EXERCISE DETAILS:
Set down, exactly and with nothing added, the lines running from the one that holds "Image resolution: width=1920" to the final line of the records. Pictures stay out of the copy.

INPUT:
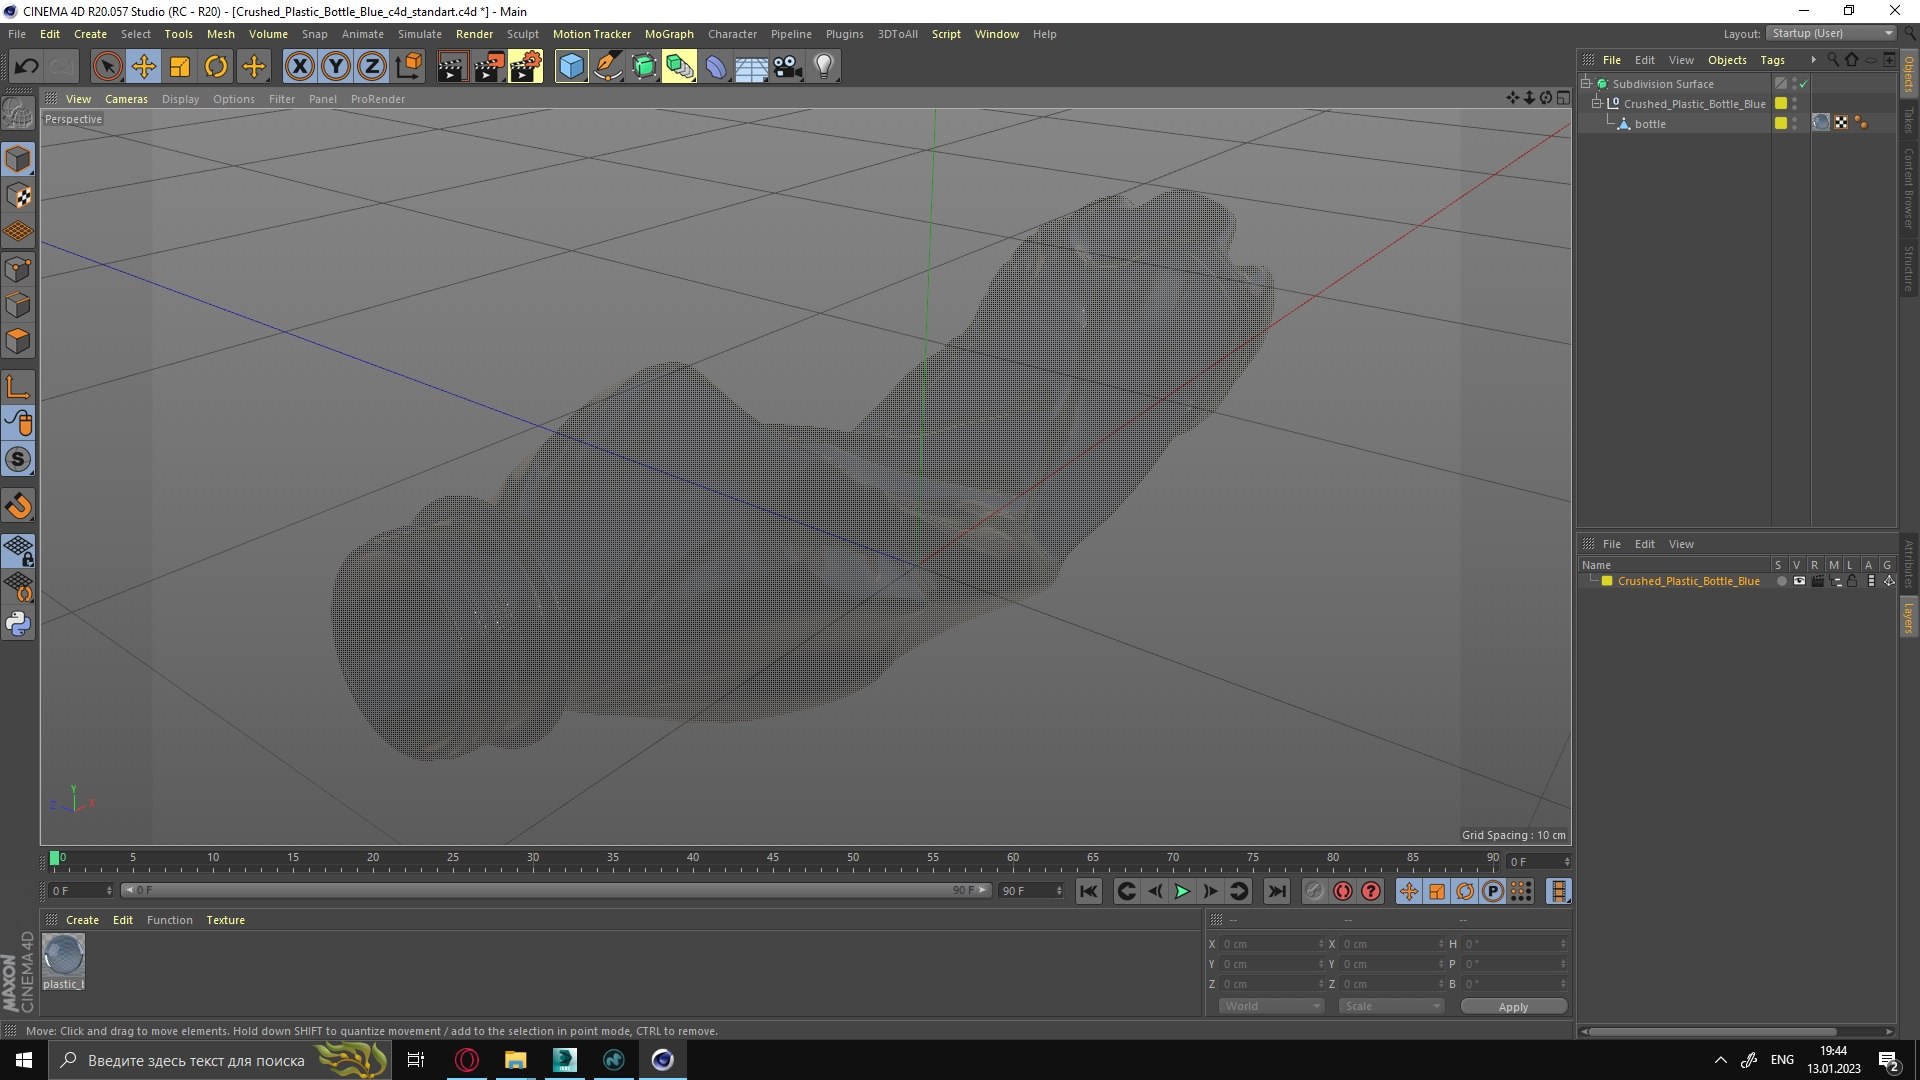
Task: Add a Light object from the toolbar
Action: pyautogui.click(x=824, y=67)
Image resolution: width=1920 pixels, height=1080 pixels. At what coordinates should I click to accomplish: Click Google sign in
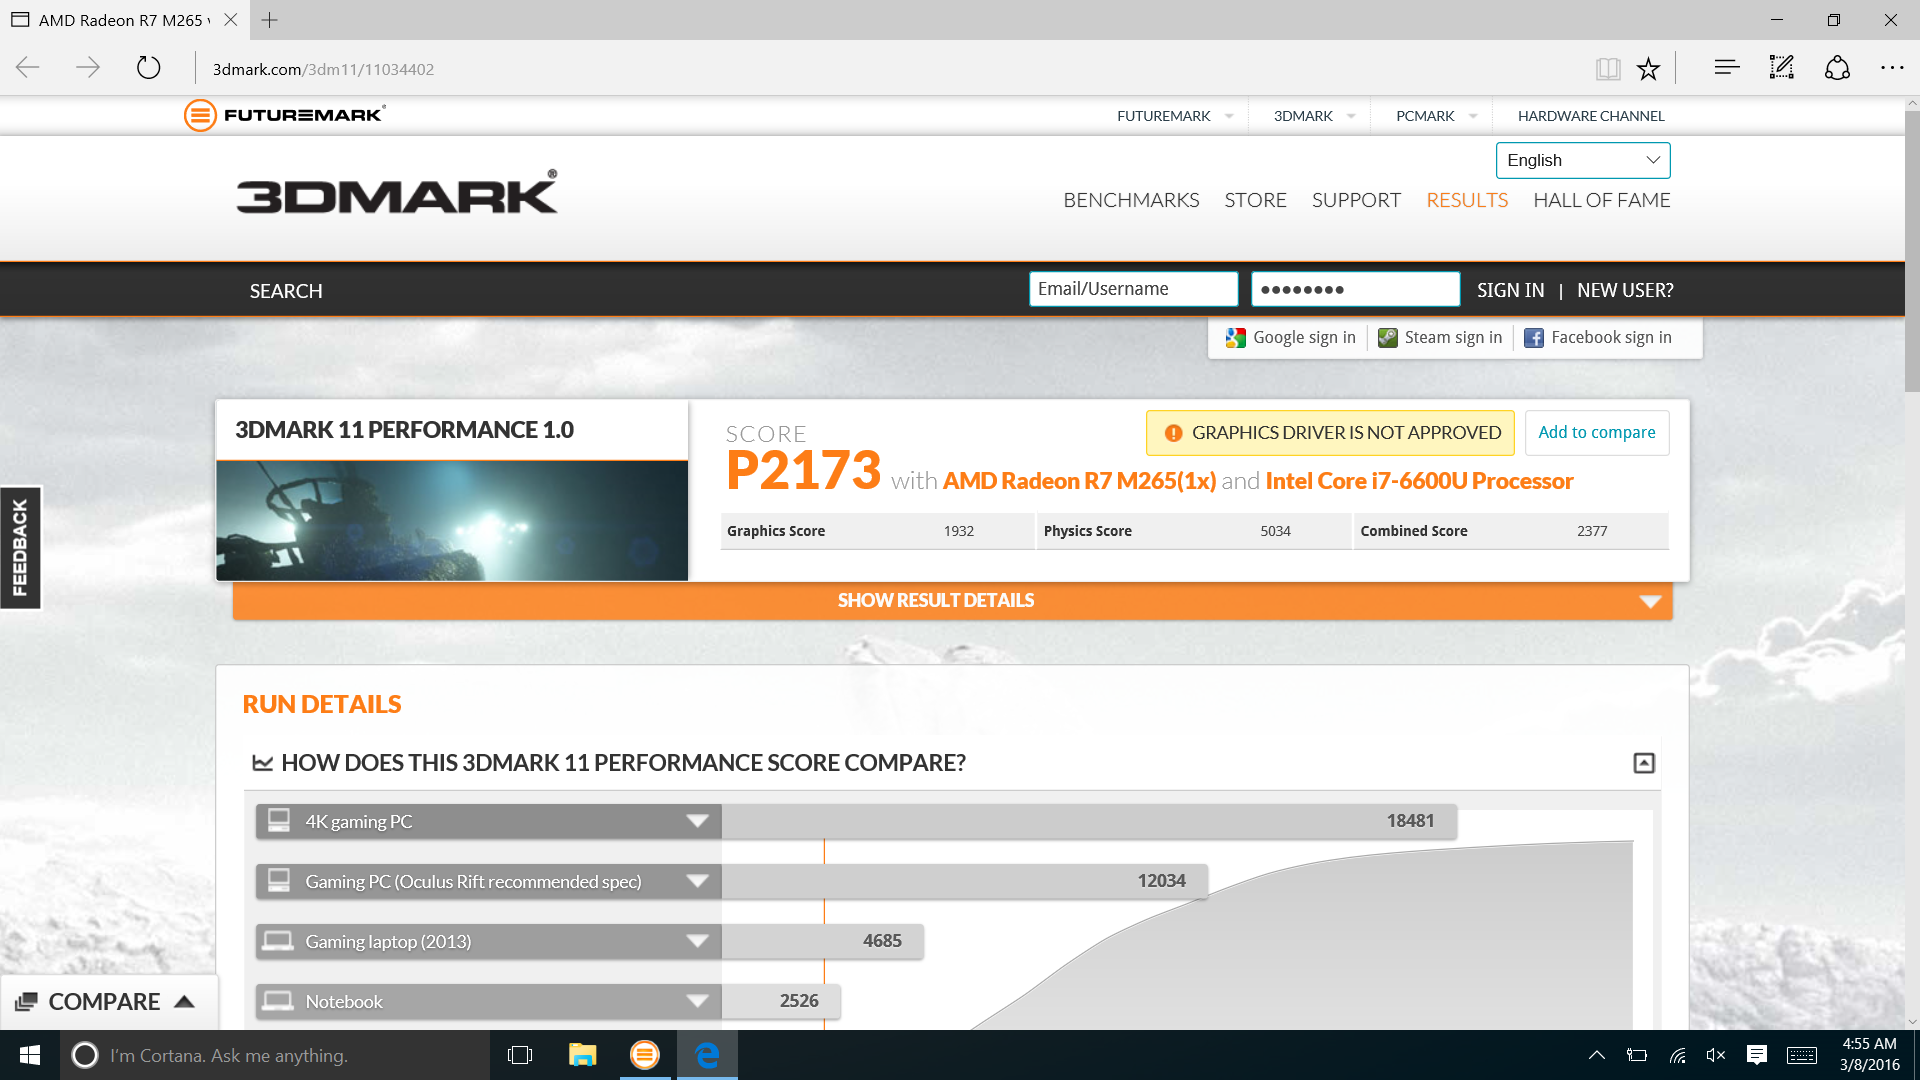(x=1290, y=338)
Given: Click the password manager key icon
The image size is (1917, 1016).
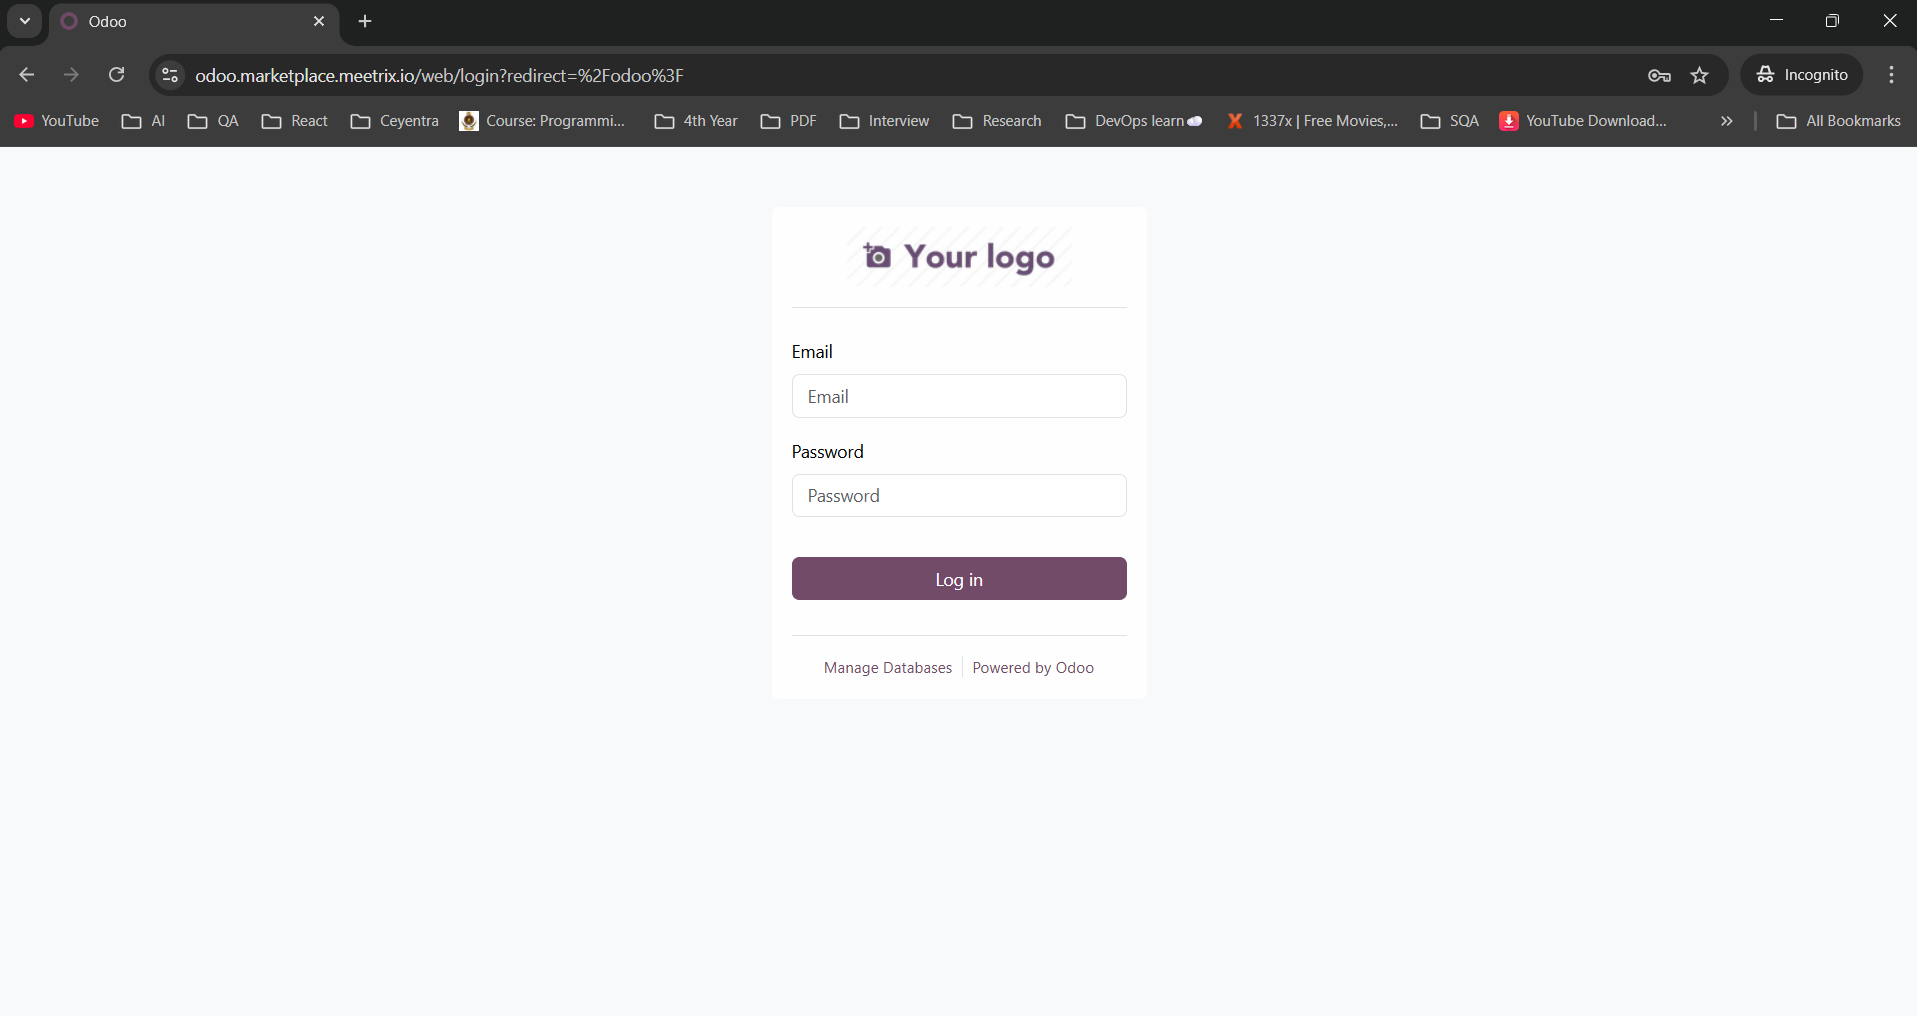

EXPECTED OUTPUT:
Image resolution: width=1920 pixels, height=1080 pixels. At what coordinates should I click to accomplish: Click Google sign in
(x=1290, y=338)
Given: Click the password manager key icon
The image size is (1917, 1016).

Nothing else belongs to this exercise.